» PROBLEM DESCRIPTION
With every line kept intact, print the entries that appear below.

» PROVIDED RECORDS
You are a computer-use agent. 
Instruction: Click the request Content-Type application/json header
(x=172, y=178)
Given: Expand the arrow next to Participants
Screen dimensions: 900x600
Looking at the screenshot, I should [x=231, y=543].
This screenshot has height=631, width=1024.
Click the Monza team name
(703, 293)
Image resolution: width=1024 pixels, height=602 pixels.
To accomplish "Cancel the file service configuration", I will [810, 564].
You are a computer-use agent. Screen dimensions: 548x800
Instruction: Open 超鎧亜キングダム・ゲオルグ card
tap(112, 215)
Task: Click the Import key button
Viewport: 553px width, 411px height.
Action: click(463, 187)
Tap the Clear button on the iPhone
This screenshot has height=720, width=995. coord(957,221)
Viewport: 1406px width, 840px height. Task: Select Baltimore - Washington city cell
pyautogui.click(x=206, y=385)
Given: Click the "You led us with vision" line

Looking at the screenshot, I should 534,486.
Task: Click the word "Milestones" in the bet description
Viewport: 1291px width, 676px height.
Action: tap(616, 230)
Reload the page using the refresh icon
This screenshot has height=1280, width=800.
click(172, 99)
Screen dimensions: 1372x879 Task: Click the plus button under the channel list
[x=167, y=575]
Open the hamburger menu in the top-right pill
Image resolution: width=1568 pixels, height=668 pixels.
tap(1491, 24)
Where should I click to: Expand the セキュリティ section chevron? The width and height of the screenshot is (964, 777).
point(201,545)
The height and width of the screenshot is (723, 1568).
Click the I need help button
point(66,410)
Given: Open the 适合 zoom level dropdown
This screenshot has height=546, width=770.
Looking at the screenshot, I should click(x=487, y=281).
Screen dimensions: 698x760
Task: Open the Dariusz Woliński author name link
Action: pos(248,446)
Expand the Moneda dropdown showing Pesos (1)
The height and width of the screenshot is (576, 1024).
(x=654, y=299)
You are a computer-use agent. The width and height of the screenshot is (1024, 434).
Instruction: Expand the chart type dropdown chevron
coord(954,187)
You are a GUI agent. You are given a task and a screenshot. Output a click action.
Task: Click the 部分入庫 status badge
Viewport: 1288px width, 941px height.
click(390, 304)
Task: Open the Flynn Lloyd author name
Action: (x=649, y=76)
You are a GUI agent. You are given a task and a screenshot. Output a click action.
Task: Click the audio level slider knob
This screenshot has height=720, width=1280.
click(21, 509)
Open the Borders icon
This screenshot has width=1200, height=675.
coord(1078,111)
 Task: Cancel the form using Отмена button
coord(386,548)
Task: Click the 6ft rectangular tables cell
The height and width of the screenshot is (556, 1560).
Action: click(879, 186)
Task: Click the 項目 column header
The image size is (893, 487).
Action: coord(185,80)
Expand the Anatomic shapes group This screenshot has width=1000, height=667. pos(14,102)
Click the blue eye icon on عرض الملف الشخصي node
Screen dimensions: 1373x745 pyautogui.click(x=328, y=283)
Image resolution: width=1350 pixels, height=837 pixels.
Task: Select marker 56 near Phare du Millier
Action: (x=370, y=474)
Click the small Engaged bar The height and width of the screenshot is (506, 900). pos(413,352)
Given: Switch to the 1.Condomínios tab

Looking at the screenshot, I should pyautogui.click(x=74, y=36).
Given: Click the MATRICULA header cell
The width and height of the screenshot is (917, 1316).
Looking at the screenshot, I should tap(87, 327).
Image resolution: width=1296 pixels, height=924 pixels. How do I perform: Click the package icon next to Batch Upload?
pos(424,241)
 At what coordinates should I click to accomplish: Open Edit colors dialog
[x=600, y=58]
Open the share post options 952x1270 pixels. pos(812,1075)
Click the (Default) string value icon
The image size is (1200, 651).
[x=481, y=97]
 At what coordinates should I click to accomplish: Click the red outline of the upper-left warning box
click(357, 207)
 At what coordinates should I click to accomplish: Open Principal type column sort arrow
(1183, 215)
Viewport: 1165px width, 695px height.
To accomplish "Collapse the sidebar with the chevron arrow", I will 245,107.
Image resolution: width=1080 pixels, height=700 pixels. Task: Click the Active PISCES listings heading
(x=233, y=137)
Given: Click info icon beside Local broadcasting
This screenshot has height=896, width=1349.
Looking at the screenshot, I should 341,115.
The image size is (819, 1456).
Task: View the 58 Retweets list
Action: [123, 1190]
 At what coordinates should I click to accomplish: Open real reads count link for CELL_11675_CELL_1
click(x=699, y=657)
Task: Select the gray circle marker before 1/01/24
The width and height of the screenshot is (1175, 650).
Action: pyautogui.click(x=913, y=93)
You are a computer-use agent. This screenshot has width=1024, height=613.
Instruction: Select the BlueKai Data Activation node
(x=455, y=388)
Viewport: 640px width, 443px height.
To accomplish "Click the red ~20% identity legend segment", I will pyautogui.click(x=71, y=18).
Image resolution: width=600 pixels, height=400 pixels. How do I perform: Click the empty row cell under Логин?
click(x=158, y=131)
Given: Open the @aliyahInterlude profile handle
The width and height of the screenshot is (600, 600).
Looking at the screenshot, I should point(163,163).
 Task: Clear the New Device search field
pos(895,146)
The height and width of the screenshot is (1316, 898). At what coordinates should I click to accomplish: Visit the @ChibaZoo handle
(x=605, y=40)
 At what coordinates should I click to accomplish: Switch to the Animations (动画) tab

» FINISHED TASK
You are a computer-use agent. 
Instruction: Click the request Content-Type application/json header
(x=172, y=178)
Given: Expand the arrow next to Participants
Screen dimensions: 900x600
Looking at the screenshot, I should [x=231, y=543].
This screenshot has height=631, width=1024.
Click the Monza team name
(703, 293)
Image resolution: width=1024 pixels, height=602 pixels.
To accomplish "Cancel the file service configuration", I will [810, 564].
You are a computer-use agent. Screen dimensions: 548x800
Instruction: Open 超鎧亜キングダム・ゲオルグ card
tap(112, 215)
Task: Click the Import key button
Viewport: 553px width, 411px height.
Action: click(463, 187)
Tap the Clear button on the iPhone
This screenshot has height=720, width=995. coord(957,221)
Viewport: 1406px width, 840px height. Task: Select Baltimore - Washington city cell
pyautogui.click(x=206, y=385)
Given: Click the "You led us with vision" line

Looking at the screenshot, I should 534,486.
Task: Click the word "Milestones" in the bet description
Viewport: 1291px width, 676px height.
Action: tap(616, 230)
Reload the page using the refresh icon
This screenshot has height=1280, width=800.
click(172, 99)
Screen dimensions: 1372x879 Task: Click the plus button under the channel list
[x=167, y=575]
Open the hamburger menu in the top-right pill
Image resolution: width=1568 pixels, height=668 pixels.
tap(1491, 24)
Where should I click to: Expand the セキュリティ section chevron? The width and height of the screenshot is (964, 777).
point(201,545)
The height and width of the screenshot is (723, 1568).
Click the I need help button
point(66,410)
Given: Open the 适合 zoom level dropdown
This screenshot has height=546, width=770.
Looking at the screenshot, I should click(x=487, y=281).
Screen dimensions: 698x760
Task: Open the Dariusz Woliński author name link
Action: pos(248,446)
Expand the Moneda dropdown showing Pesos (1)
The height and width of the screenshot is (576, 1024).
(x=654, y=299)
You are a computer-use agent. The width and height of the screenshot is (1024, 434).
Instruction: Expand the chart type dropdown chevron
coord(954,187)
You are a GUI agent. You are given a task and a screenshot. Output a click action.
Task: Click the 部分入庫 status badge
Viewport: 1288px width, 941px height.
click(390, 304)
Task: Open the Flynn Lloyd author name
Action: (x=649, y=76)
You are a GUI agent. You are given a task and a screenshot. Output a click action.
Task: Click the audio level slider knob
This screenshot has height=720, width=1280.
click(21, 509)
Open the Borders icon
This screenshot has width=1200, height=675.
coord(1078,111)
 Task: Cancel the form using Отмена button
coord(386,548)
Task: Click the 6ft rectangular tables cell
The height and width of the screenshot is (556, 1560).
Action: click(879, 186)
Task: Click the 項目 column header
The image size is (893, 487).
Action: coord(185,80)
Expand the Anatomic shapes group This screenshot has width=1000, height=667. pos(14,102)
Click the blue eye icon on عرض الملف الشخصي node
Screen dimensions: 1373x745 pyautogui.click(x=328, y=283)
Image resolution: width=1350 pixels, height=837 pixels.
Task: Select marker 56 near Phare du Millier
Action: (x=370, y=474)
Click the small Engaged bar The height and width of the screenshot is (506, 900). pos(413,352)
Given: Switch to the 1.Condomínios tab

Looking at the screenshot, I should pyautogui.click(x=74, y=36).
Given: Click the MATRICULA header cell
The width and height of the screenshot is (917, 1316).
Looking at the screenshot, I should tap(87, 327).
Image resolution: width=1296 pixels, height=924 pixels. How do I perform: Click the package icon next to Batch Upload?
pos(424,241)
 At what coordinates should I click to accomplish: Open Edit colors dialog
[x=600, y=58]
Open the share post options 952x1270 pixels. pos(812,1075)
Click the (Default) string value icon
The image size is (1200, 651).
[x=481, y=97]
 At what coordinates should I click to accomplish: Click the red outline of the upper-left warning box
click(357, 207)
 At what coordinates should I click to accomplish: Open Principal type column sort arrow
(1183, 215)
Viewport: 1165px width, 695px height.
To accomplish "Collapse the sidebar with the chevron arrow", I will 245,107.
Image resolution: width=1080 pixels, height=700 pixels. Task: Click the Active PISCES listings heading
(x=233, y=137)
Given: Click info icon beside Local broadcasting
This screenshot has height=896, width=1349.
Looking at the screenshot, I should 341,115.
The image size is (819, 1456).
Task: View the 58 Retweets list
Action: [123, 1190]
 At what coordinates should I click to accomplish: Open real reads count link for CELL_11675_CELL_1
click(x=699, y=657)
Task: Select the gray circle marker before 1/01/24
The width and height of the screenshot is (1175, 650).
Action: pyautogui.click(x=913, y=93)
You are a computer-use agent. This screenshot has width=1024, height=613.
Instruction: Select the BlueKai Data Activation node
(x=455, y=388)
Viewport: 640px width, 443px height.
To accomplish "Click the red ~20% identity legend segment", I will pyautogui.click(x=71, y=18).
Image resolution: width=600 pixels, height=400 pixels. How do I perform: Click the empty row cell under Логин?
click(x=158, y=131)
Given: Open the @aliyahInterlude profile handle
The width and height of the screenshot is (600, 600).
Looking at the screenshot, I should point(163,163).
 Task: Clear the New Device search field
pos(895,146)
The height and width of the screenshot is (1316, 898). At what coordinates should I click to accomplish: Visit the @ChibaZoo handle
(x=605, y=40)
 At what coordinates should I click to accomplish: Switch to the Animations (动画) tab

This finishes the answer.